И. Т.: Поэзия должна быть глуповатой.
Б. П.: Но Пушкин не сказал, что глупым должен быть поэт. Это дьявольская, как сказал тот же Пушкин, разница – не меньшая, чем между романом и романом в стихах. И вот тут возвращаемся к Слуцкому, вернее, к письму, которое ему Самойлов написал по поводу пресловутой оттепели и возродившихся иллюзий Слуцкого, посчитавшего, что после антисталинского доклада Хрущева на XX съезде происходит некий ренессанс. Итак, письмо Самойлова Слуцкому:
Да, определенная доля правды сказана о нашей жизни, о нашей морали, о нашей экономике, о нашем правосудии. Сказана отнюдь не поэзией. Где в твоем «ренессансе» попытка разбить старые догмы, хотя бы литературные? Правда о нашем обществе сказана по необходимости. В период «культа» жизнью страны управлял чиновник, обезличенный культом, исполнитель, отвыкший думать и решать что-либо. И он работал на «культ», пользуясь привилегиями чиновника и сняв с себя моральную ответственность за свое творчество.
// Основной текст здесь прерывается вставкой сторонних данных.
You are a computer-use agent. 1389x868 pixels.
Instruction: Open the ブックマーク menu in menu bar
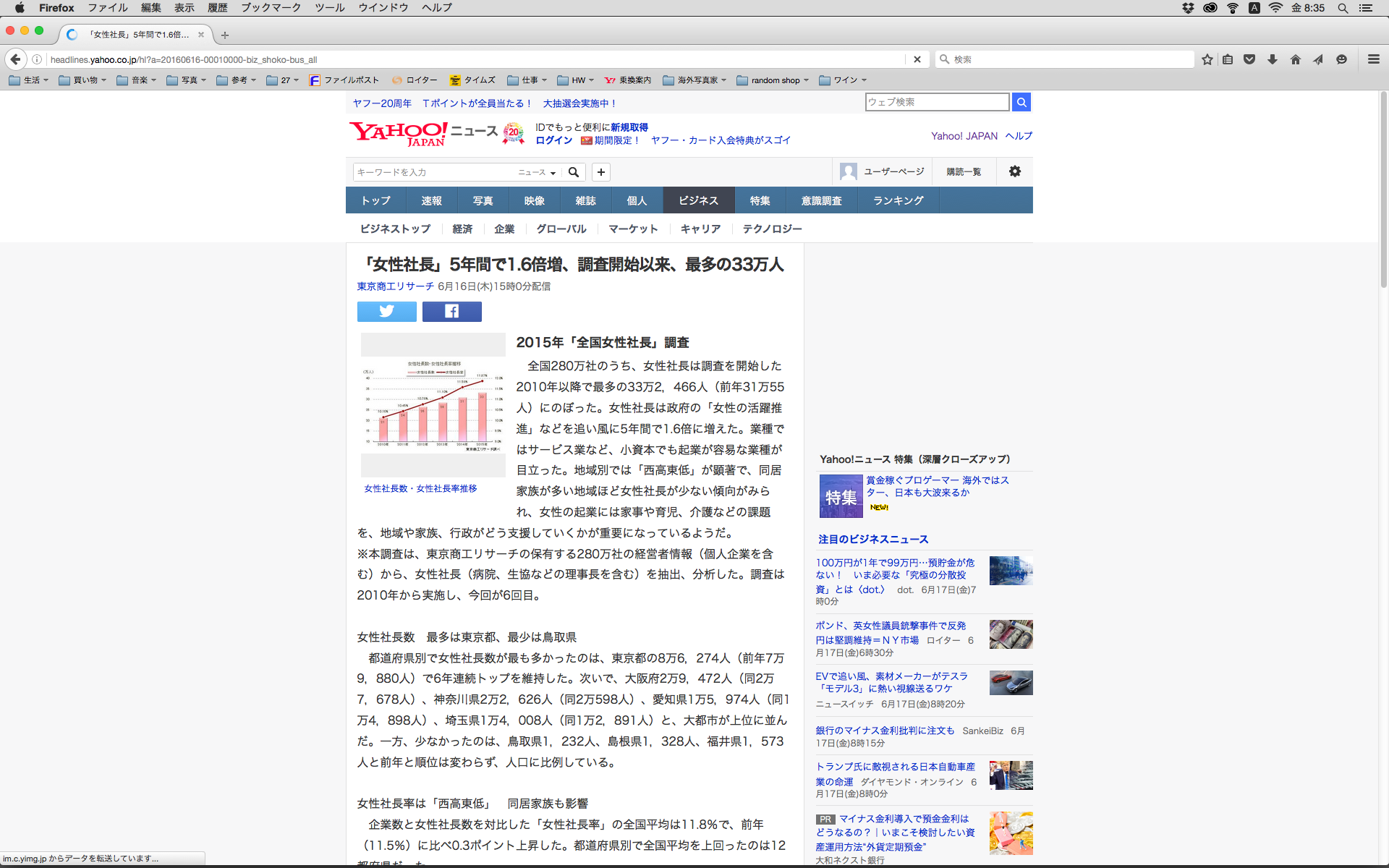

Осиротевший чиновник начал бороться с культом. Начал бороться не потому, что ему нравится литературная тактика Слуцкого. Борясь с культом, он борется за себя в новых условиях. И тоже называет это тактикой и даже стратегией. А дело в том, что уже не культ, а именно он, чиновник, реально управляет государством, что государство досталось в наследство ему, и он как подлинный хозяин должен сделать опись всему, что досталось ему от культа. Когда ждешь наследства, можно преувеличивать его ценность. Когда оно тебе достается, ты узнаешь его реальную стоимость. Чиновник произвел инвентаризацию. Хозяин узнал правду о своем хозяйстве. Узнал, что оно не в блестящем состоянии. Узнал ту правду, которую способен постичь и которая необходима для дальнейшего хозяйствования. Раздавать свое имущество бедным, в том числе и бедным поэтам, он не собирается. Он считает, что реальное положение дел ему известно, и не намерен вести хозяйство каким-нибудь принципиально новым способом. Он полагает, что полезно ругнуть старого хозяина, чтобы подчеркнуть достоинства нового. Он ведь более не живет за спиной культа, ему нужен здравый смысл, практическая сметка, некое пробуждение разума. В нем самом происходят изменения, как в приказчике, ставшем компаньоном хозяина. Вот это произошло. Это действительно произошло.
Произошло и другое. Он перехитрил литературу, дозволив небольшую правду себе (по необходимости), он дозволил кое-что и поэзии. Старой мифологии не хватало «чувства», «сентиментальности», «человечности», «уюта». А чиновник – тот же мещанин. Поэтому, восторженно преклоняясь перед аляповатым величием, он в основе своей любит нечто более домашнее, сантиментальное, красивенькое. Новый чиновник хочет, чтобы литератор стал новым, он готов дать литератору кое-какие права, соответственно своим новым потребностям. Поэт имеет право на человеческие чувства, поскольку новому сантиментальному чиновнику вменяется в обязанность их иметь.
Поэт имеет право размахивать кулаками после драки, поскольку драка закончилась в пользу нового чиновника. Вот покуда и все.